Mayor Dave Hodgson, chair of England’s Economic Heartland (EEH) Strategic Transport Forum, said: “This is a welcome announcement that provides clarity to those planning for the region’s future between Oxford and Milton Keynes.

“As our transport strategy sets out, delivery of strategic schemes, including East West Rail and mass transit systems, such as those being developed in Cambridgeshire and Milton Keynes, alongside harnessing smart technologies and targeted investment in the road network, are all essential if we are to ensure economic growth while achieving net-zero emissions.

“Work on EEH’s Oxford to Milton Keynes connectivity study begins in March 2021. We will work with partners and Government to explore the connectivity needs of this important corridor and identify the solutions required to support sustainable growth for the long term.”

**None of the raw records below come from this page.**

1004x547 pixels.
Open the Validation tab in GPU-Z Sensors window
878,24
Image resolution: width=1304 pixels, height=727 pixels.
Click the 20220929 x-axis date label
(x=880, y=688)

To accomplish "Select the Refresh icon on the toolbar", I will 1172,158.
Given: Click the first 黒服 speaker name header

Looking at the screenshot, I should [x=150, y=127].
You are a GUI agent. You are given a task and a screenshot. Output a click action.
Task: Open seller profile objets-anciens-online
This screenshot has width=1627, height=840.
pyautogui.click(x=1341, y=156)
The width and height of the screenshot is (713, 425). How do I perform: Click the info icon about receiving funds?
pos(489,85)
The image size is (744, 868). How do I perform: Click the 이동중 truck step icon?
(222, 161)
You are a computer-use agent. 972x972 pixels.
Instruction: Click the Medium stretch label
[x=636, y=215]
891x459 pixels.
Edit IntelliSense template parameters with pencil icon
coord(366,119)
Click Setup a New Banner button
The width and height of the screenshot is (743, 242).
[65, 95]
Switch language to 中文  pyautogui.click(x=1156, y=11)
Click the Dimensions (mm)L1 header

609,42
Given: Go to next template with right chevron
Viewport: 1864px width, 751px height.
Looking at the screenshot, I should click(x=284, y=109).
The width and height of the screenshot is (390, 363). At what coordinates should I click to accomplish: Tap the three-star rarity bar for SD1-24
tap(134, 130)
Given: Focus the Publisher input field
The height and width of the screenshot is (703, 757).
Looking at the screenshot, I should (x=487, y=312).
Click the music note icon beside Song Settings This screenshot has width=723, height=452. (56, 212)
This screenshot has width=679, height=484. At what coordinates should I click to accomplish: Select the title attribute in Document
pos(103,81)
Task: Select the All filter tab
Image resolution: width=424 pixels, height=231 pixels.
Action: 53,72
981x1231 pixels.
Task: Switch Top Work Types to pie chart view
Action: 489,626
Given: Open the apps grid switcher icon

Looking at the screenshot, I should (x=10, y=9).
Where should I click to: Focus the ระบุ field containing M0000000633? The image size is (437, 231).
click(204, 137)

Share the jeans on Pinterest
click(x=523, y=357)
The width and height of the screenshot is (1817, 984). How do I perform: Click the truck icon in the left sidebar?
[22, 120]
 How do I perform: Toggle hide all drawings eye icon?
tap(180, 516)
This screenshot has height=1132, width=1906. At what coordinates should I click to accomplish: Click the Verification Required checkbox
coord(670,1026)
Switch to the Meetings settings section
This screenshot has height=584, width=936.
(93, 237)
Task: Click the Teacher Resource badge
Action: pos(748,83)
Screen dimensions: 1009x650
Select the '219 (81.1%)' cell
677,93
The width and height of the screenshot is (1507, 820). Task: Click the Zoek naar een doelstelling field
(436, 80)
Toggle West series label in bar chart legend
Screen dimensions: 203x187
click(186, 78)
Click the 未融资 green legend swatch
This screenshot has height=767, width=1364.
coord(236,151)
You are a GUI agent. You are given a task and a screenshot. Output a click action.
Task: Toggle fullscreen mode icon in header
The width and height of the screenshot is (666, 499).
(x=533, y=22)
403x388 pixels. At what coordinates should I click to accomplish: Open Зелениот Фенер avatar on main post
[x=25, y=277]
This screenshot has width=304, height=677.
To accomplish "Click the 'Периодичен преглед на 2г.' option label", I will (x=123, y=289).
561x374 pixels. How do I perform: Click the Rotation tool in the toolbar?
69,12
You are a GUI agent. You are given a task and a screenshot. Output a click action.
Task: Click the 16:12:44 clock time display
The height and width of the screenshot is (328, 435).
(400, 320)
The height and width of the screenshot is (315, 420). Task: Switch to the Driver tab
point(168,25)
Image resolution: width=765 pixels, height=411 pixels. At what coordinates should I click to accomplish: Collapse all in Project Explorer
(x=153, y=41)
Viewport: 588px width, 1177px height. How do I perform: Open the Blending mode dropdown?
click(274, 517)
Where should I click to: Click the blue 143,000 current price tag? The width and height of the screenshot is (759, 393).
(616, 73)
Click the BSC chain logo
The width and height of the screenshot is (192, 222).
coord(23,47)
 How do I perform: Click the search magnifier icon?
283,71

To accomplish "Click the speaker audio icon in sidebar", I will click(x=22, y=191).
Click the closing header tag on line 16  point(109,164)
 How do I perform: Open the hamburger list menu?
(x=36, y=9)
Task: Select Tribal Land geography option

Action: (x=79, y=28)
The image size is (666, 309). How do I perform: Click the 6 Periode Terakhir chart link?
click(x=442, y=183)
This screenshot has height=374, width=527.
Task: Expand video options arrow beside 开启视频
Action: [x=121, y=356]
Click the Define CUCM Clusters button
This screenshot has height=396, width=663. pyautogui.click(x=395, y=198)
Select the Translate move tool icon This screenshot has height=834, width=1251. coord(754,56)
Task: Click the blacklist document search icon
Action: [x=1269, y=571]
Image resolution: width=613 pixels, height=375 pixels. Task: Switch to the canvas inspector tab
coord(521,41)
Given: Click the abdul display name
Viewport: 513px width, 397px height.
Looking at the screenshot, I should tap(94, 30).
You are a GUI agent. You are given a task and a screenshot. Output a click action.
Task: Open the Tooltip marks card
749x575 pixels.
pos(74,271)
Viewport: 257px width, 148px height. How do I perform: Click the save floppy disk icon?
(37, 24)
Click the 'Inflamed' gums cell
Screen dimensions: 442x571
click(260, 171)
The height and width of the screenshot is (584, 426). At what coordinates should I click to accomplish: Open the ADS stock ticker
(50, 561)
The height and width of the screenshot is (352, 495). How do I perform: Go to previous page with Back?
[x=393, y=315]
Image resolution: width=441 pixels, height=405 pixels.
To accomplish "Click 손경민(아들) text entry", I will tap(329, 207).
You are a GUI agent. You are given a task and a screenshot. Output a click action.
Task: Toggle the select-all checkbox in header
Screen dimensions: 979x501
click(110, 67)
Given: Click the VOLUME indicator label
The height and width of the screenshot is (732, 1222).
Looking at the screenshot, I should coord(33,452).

Rob Hopwood, planning partner at Bidwells, added: “I welcome the government’s decision to cancel the Oxford to Cambridge expressway. The road link was never an essential ingredient for economic growth and the Varsity Rail line will now let the train take the strain.

“Rail investment is the answer we’re looking for, not road. The prospect of building miles of concrete through the Oxfordshire countryside to support carbon-emitting vehicles, at a cost of £3.5bn to the taxpayer, is just not compatible with a carbon negative future, and I’m sure we will see a highly sustainable future planned for in Government’s recently announced spatial framework for the Arc.”


  1. A disastrous decision. So now if a company wants to make an HGV or transit delivery to multiple destinations along the Oxford-Cambridge arc, or if you want to visit a Cambridge or Oxford science park or similar address for business reasons (highly unlikely to be near the railway stations, which were built in the nineteenth century), we will still have to chug along what is a terribly slow chop-and-change cross-country route.

    And for all the talk about “mass transit”, there’s highly unlikely to be any public transport from the railway stations to the diverse locations of modern businesses around the peripheries of these cities, so visitors by rail will be forced to mess around at either end getting multiple expensive taxis, on top of an expensive rail fare. Passenger railways are designed for mass commuting into city centres, or leisure travel. They are hopeless for business and multiple point-to-point visits, and for business-related deliveries. Why force people in the Cambridge-Oxford arc, who will remain dependent on the private car for the vast majority of commuting and private journeys for the foreseeable future, to use the train just because they want to travel east-west?

    It will take at least 10 years to build the railway, and even if the trains are electric-powered, private vehicles will increasingly be too, so that knocks out the “cars are evil carbon-emitters, trains are not” argument. I think we will come bitterly to regret forcing people into slow and expensive train/taxi journeys compared with the point-to-point efficiency and convenience of the car, all because of the green “force everyone onto public transport, irrespective of the cost in time and money for themselves and their businesses” dogmas of today’s planners.